Rep. Vincent Pierre withdrew his HB122 from consideration in the House Education Committee on Wednesday before a vote could be taken on the bill. The bill would prohibit state colleges and universities from asking about the criminal history of applicants on initial application forms.
In a Thursday morning telephone interview with The Independent, Pierre says questions arose about the impact of the bill on admission to schools that train healthcare professionals.
"We're going to go back and meet with LSU which is where most of the questions seem to come from," Pierre says. "I think we can change the language to make the medical schools more comfortable with what we're trying to accomplish." Pierre adds that some of the concerns expressed about the bill in committee were related to professional standards set by licensing boards.
Pierre says the bill is not officially part of the Justice Reinvestment Task Force agenda but supporters of the agenda have been including it in their communications updating those working for passage of the criminal justice reforms.
"It actually is the result of a discussion that took place in a task force meeting on barriers to re-entry into the community," Pierre says. "Rep.
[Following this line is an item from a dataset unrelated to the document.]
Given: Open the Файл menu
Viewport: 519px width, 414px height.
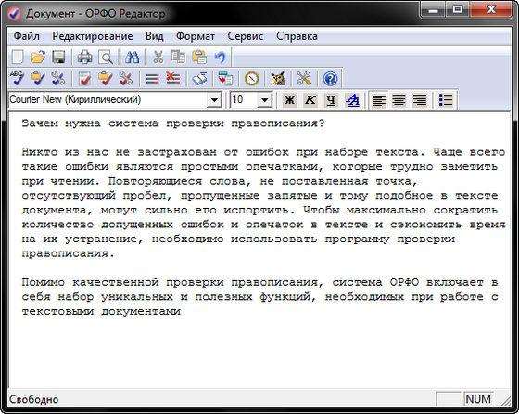Looking at the screenshot, I should pyautogui.click(x=27, y=36).
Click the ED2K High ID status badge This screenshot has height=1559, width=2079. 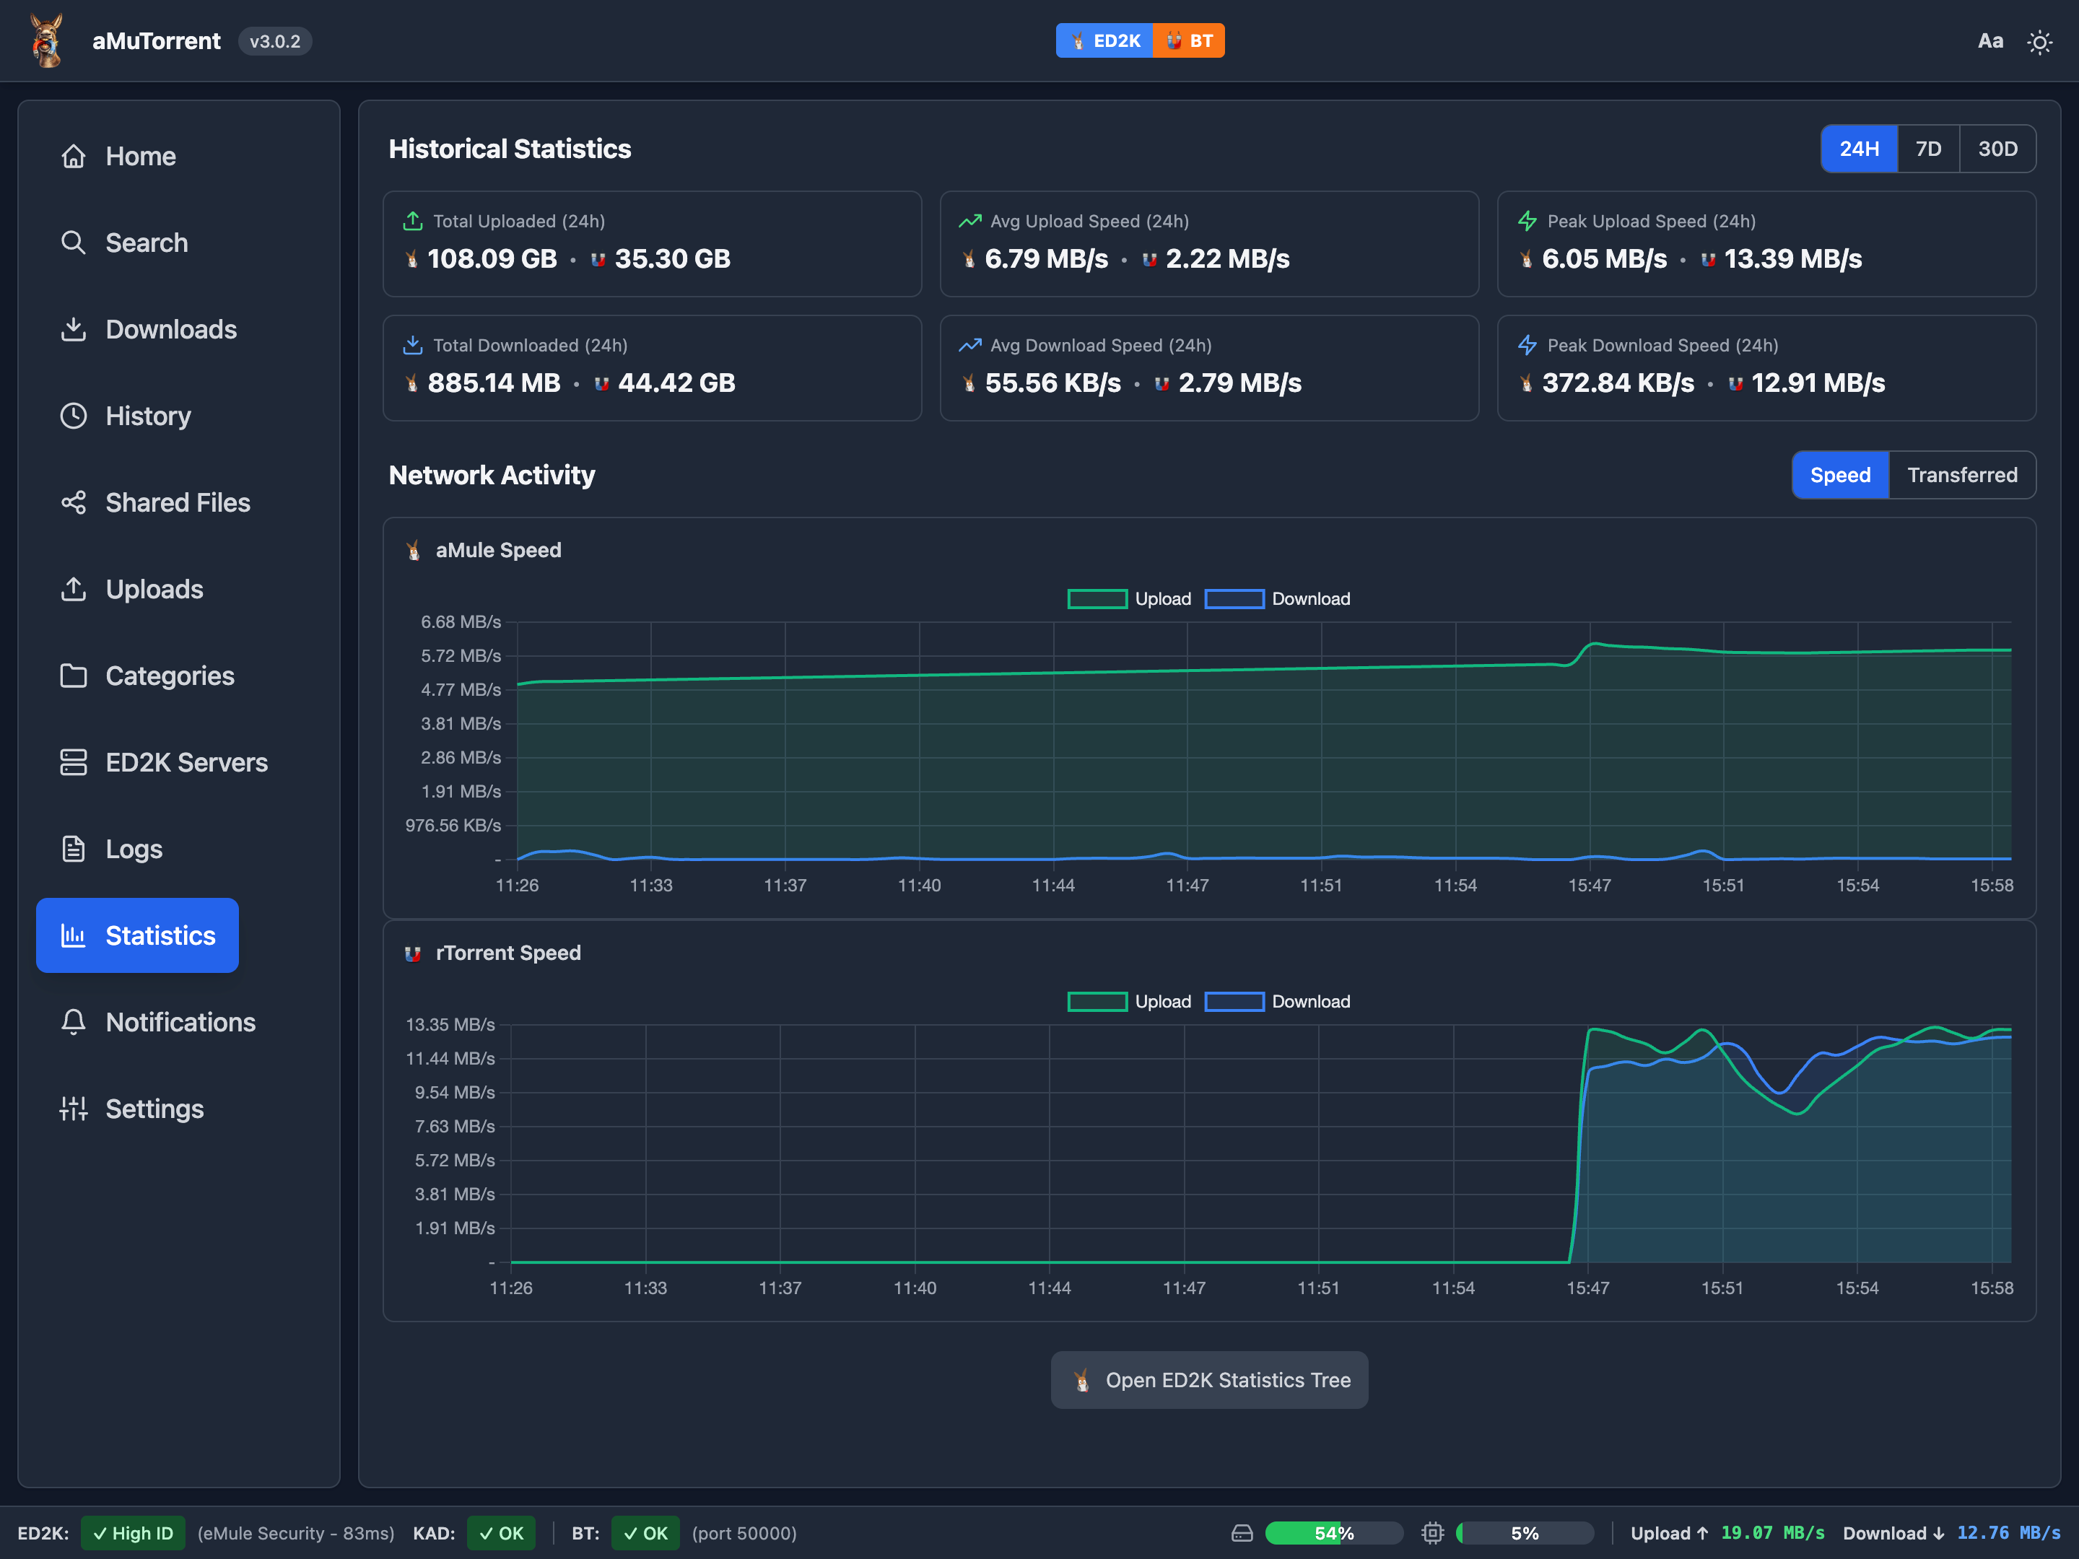(x=133, y=1533)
Ted James and I started talking about it and we ended up co-authoring this bill."
"What we're going is trying to get the colleges and university to consider people who might have a criminal history for admission," Pierre explains. "It's an attempt to ban the box from college admissions forms as we did with applications for government jobs."
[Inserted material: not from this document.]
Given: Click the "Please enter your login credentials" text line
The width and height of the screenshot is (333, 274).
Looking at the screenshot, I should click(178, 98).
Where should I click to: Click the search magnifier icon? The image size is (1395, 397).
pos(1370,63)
Pierre says HB122 would only prohibit questions about criminal history on initial applications. "Those questions could be used once an applicant advances in the admission process," Pierre explains. "It's about helping people get an education so they can create new lives for themselves."
Pierre says he will speak to House Education Committee Chair Rep. Nancy Landry about getting the bill back before the committee next Tuesday. The Independent reached out Rep. Landry for comment on the bill. She had not responded by the time the story was published.